(Saved data entries)
◆ ◆ ◆ ◆
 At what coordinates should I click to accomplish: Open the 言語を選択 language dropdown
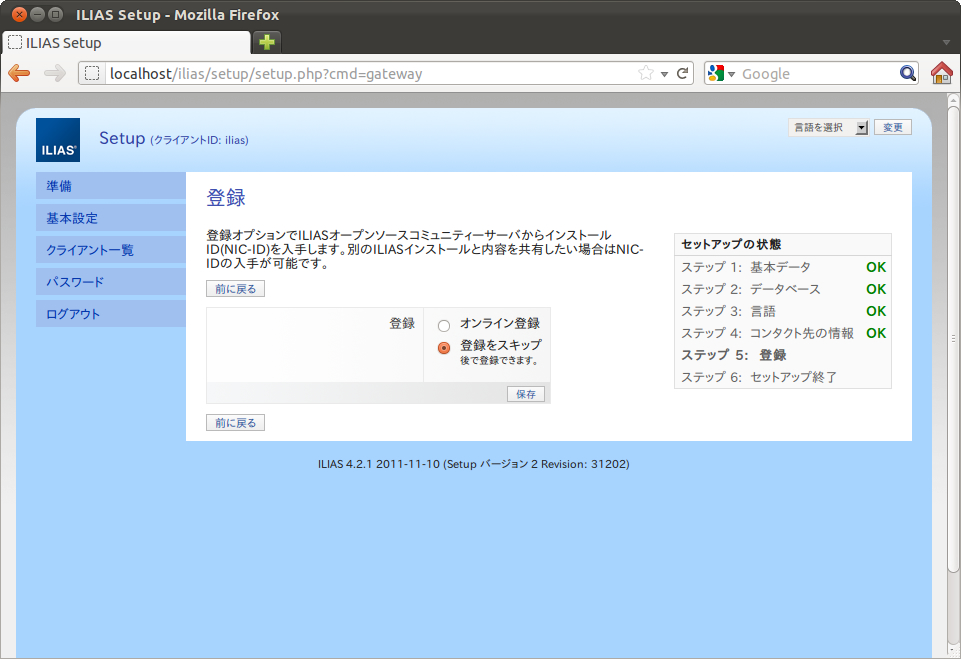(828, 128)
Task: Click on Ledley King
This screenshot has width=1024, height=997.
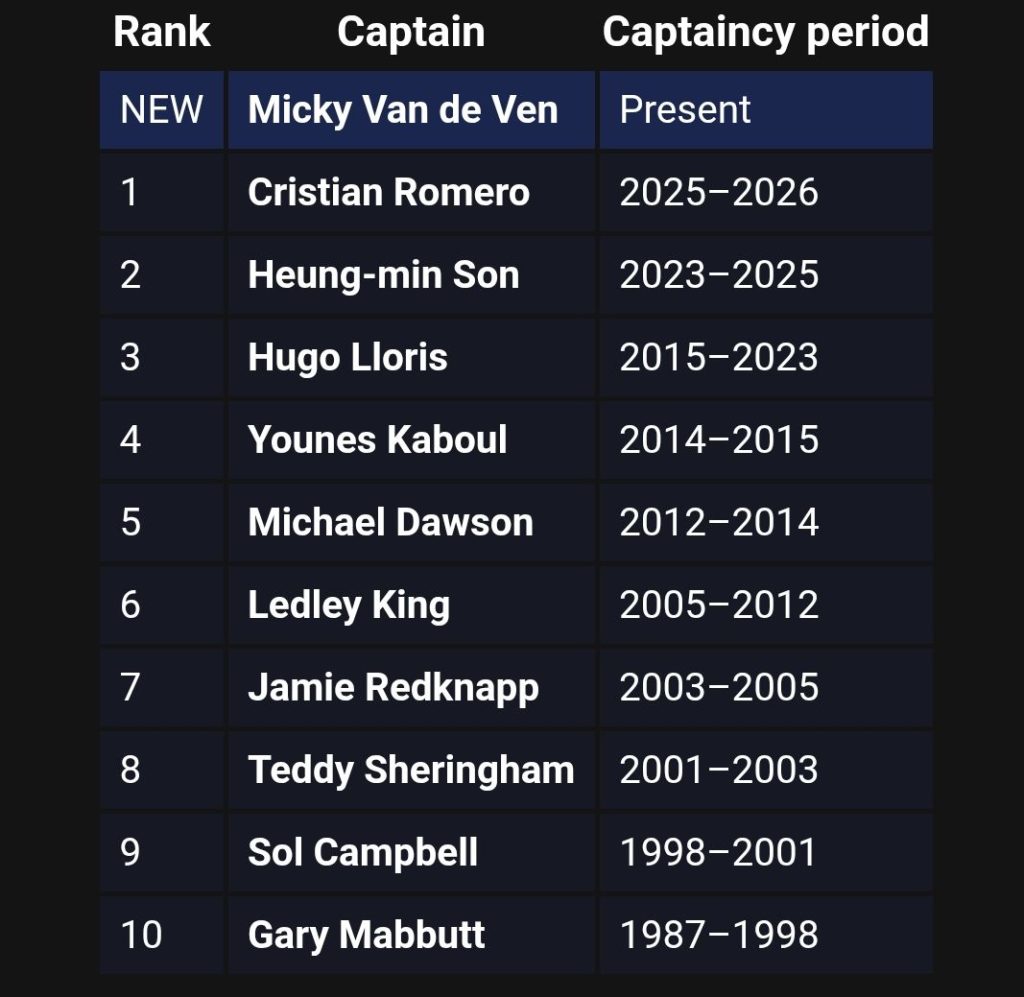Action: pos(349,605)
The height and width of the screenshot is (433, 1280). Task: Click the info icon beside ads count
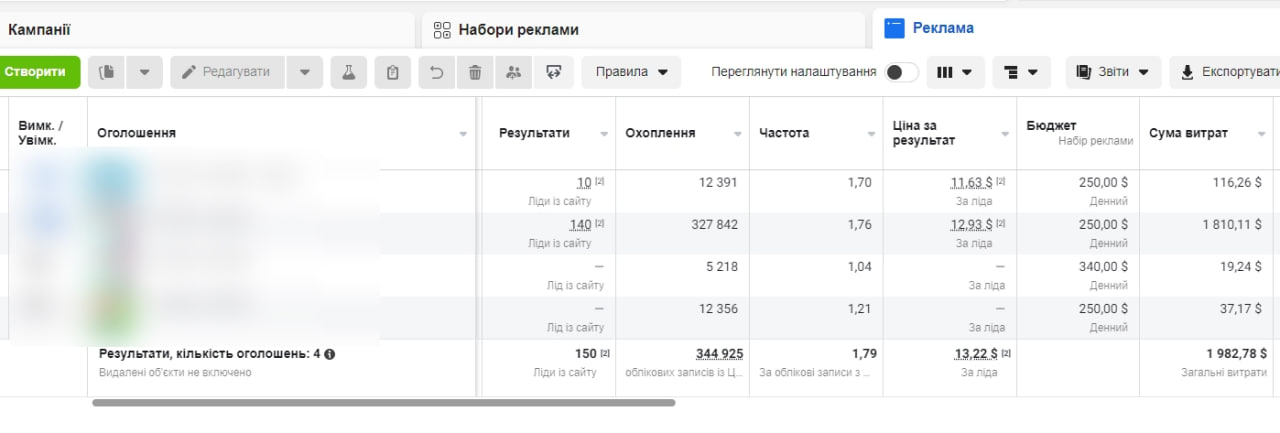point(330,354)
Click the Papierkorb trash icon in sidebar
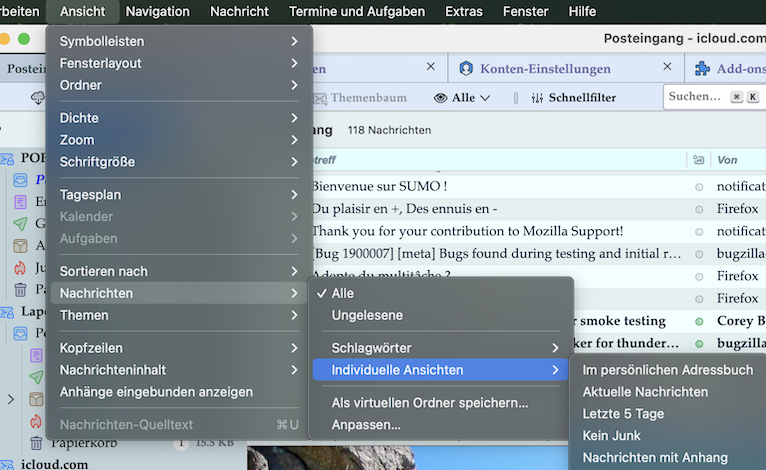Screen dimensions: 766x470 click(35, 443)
◆ ◆ ◆ ◆
Your copy should match the records above exactly, apart from the pictures, which stay out.

▶ _TASK ANSWER_:
 At what coordinates should I click to accomplish: Open the 言語を選択 language dropdown
(828, 128)
Task: Click on Ledley King
This screenshot has width=1024, height=997.
Action: pos(349,605)
The height and width of the screenshot is (433, 1280). Task: Click the info icon beside ads count
point(330,354)
Click the Papierkorb trash icon in sidebar
Screen dimensions: 766x470 click(35, 443)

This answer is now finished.